Stan Cullis, leggendario allenatore dei Wolves che lavorò per tre anni con Charles Reep

Il Wolverhampton di Cullis e Reep

Quando la RAF decide di spostare il wing commander vicino Birmingham, Reep avrà l’occasione più importante della sua vita. Poco dopo il suo trasferimento infatti conosce Stan Cullis, il manager dei Wolverhampton Wanderers. Siamo alla fine del 1951, i Wolves stanno crescendo ma non sono ancora la potenza destinata a incantare tutto il mondo. Manca un qualcosa, che arriva sotto forma dell’ex contabile della Cornovaglia. Reep siederà al Molineux e annoterà tutte le partite della squadra, lavorando poi con Cullis alla definizione del sistema di gioco.

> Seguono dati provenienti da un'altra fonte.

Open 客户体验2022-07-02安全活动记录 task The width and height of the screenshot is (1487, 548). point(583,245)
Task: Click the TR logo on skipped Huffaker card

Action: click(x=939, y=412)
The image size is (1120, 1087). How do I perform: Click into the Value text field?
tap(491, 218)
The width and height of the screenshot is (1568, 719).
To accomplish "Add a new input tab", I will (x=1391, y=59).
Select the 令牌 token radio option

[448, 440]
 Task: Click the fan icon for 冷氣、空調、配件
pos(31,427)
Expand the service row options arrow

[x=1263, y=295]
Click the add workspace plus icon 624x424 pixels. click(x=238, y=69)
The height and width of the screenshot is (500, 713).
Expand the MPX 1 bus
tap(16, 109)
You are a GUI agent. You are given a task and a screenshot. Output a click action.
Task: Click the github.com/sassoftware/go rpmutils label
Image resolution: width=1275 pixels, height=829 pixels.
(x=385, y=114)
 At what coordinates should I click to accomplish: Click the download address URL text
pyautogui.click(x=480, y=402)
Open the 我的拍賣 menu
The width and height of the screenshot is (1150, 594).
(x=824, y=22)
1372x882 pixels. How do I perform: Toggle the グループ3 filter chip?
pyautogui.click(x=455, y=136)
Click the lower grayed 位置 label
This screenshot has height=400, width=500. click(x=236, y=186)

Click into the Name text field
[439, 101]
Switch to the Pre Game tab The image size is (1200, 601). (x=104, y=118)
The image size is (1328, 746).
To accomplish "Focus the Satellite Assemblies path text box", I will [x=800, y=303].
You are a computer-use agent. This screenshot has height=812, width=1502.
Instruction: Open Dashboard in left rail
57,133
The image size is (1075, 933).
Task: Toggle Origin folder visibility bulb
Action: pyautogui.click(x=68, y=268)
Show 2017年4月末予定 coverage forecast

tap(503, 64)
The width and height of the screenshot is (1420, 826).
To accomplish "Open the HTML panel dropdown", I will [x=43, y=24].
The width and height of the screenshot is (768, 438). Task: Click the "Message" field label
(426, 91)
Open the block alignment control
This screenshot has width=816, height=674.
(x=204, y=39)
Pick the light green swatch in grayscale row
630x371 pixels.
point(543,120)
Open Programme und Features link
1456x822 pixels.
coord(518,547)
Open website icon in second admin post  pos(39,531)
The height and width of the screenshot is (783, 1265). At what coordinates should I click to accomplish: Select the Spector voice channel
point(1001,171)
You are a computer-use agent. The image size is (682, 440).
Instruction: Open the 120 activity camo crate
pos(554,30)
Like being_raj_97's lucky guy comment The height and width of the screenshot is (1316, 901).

L’allenatore dei Wolves è uno spirito affine. Pensa al calcio esattamente come lui. Vuole un gioco veloce, il pallone lanciato lungo in avanti, ali rapide che scardinino le difese avversarie e cross direzionati verso una parte precisa dell’area di rigore. Esattamente quello che Reep sapeva, statisticamente parlando, il punto da dove venivano segnate più reti.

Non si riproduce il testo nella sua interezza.